Rediscovered French Culinary Treasures: Pork Chop à la Carême
Don't forget about the old people and the things from the past
Look, I'm not saying I'm some kind of culinary archaeologist, but when I stumbled across this newly translated French cookbook from the 1840s, something hit different.
This isn't just any dusty collection of recipes. This is Marie-Antoine fucking Carême—the OG first celebrity chef who was feeding emperors and kings while most cooks were still figuring out not to burn water. The translation just dropped in 2024, but the techniques? Pure 19th-century culinary warfare.
I wrote an article about him and a pastry he invented
“From Palace to Apartment: A Story of Vol-au-Vent”
Part II: Vol Au Vent.... a lesson and story - on the man Marie-Antoine Careme and one of his inventions.
THE THING ABOUT OLD COOKBOOKS
They don't write cookbooks like this anymore. Today it's all "15-minute meals" and "5-ingredient weeknight dinners." Nothing wrong with that, but there's something about these old-school texts that feels like getting high-level intelligence briefings from culinary ghosts.
Reading Carême is like watching someone explain how to build a Ferrari when everyone else is still riding horses. The level of detail, the obsession with technique—it's fucking beautiful. And it makes you wonder: what else have we lost along the way?
Your grandma probably had techniques that would make a Michelin-starred chef weep. But did she write them down? Did anyone ask before she was gone? Probably not. We're too busy watching 30-second cooking videos and thinking we know shit.
Talk to someone who cooked before there was an internet. Before you could Google "how to make bread." Before cooking became content. Their knowledge isn't optimized for algorithms—it's optimized for feeding people well.
Or better yet, find an old cookbook. Not the pristine collector's item kind. The battle-scarred veteran with stained pages and cryptic margin notes that say things like "more butter!!!" and "NOT THIS WAY" in angry grandma handwriting.
That's where the real shit is.
So I decided to riff on one of Carême's techniques. Nothing too pretentious—just a bone-in pork loin chop with a breading station setup. AP flour, egg wash, panko for that satisfying schnitzel crunch. Classic technique, executed well.
But the sauce? That's where things got interesting.
What I created was my interpretation of what seems to be sauce Duchambais—at least a bastardized, modern version of it as I saw. The book's description was loose as hell, and when I tried researching online, I got conflicting info. Classic case of culinary telephone stretching across two centuries. So is this Duchambais? Maybe not— but FUCK IT.

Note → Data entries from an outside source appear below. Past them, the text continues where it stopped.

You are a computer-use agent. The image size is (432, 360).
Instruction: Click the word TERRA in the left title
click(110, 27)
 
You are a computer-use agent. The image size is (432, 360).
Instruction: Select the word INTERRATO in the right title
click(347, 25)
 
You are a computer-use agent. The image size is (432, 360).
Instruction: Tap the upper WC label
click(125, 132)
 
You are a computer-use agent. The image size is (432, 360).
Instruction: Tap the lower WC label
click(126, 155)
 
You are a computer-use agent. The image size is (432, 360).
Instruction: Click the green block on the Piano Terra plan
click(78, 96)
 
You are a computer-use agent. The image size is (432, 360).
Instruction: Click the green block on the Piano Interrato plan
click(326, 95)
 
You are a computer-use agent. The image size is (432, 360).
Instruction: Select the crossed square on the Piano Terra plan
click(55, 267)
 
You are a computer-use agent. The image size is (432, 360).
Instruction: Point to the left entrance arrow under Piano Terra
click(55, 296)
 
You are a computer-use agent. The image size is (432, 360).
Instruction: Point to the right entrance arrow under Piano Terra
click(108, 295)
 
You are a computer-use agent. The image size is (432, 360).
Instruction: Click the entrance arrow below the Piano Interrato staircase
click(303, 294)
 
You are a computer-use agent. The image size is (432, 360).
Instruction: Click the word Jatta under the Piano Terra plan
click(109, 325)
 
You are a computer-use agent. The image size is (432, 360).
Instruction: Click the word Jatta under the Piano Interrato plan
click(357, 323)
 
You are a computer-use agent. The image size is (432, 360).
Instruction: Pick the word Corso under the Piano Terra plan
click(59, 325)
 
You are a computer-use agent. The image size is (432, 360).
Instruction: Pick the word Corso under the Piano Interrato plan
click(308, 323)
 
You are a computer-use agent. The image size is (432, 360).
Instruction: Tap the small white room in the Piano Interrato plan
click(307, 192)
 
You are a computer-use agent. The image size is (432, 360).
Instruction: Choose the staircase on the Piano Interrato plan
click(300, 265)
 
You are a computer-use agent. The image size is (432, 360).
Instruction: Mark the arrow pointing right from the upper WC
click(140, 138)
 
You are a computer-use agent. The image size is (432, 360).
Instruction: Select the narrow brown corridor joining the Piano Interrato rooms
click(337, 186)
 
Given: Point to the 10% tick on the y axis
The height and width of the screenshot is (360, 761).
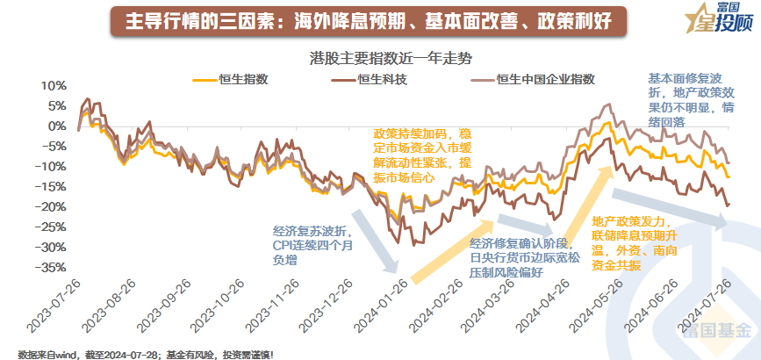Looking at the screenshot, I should coord(54,86).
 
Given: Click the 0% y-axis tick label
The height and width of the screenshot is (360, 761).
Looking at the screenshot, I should coord(57,126).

I made mine with crème fraîche, a gastrique using shallots and tarragon stems, and this ridiculous strawberry vinegar from Acid League. Threw in some algae oil and mushroom oil because why the fuck not? Finished with fresh chopped tarragon.

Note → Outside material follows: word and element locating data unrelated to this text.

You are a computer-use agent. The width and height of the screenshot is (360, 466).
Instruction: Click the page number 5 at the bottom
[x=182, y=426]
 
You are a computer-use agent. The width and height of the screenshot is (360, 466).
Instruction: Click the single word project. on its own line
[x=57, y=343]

Did Carême use mushroom oil? Let’s be real— no. But he would've if he could.
Posted this on IG thinking maybe my usual crowd would dig it. Woke up to 100K views. WHAT?
Watch Video Below
WHY THIS MATTERS
Here's the thing that fucks me up about cooking from old books: I'm literally putting my hands in the same ingredients, going through the same motions as some cook in a dimly lit kitchen in 1840s France. Except they didn’t have AC or a proper fridge, they didn’t have the nice blender or the fancy pizza oven.

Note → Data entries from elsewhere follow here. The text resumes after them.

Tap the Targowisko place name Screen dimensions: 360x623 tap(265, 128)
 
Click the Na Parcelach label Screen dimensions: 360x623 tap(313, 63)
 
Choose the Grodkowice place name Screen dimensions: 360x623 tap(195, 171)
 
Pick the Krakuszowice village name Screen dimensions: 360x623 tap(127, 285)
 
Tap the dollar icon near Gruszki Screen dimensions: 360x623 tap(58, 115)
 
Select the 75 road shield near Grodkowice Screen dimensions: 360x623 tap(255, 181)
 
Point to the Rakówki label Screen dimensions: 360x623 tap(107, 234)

There's something almost supernatural about that connection. Carême probably stood over a sauce like this tasting and adjusting, cursing under his breath when something wasn't right. Just like I did. Just like you will.
Food isn't just fuel. It's not content. It's not even just culture. It's a time machine, it’s how we connect with the past.
So next time you're scrolling through recipes looking for something "innovative," remember that innovation sometimes means looking backward. Talk to your elders. Read old books. The good stuff isn't always new. Sometimes it's just been forgotten.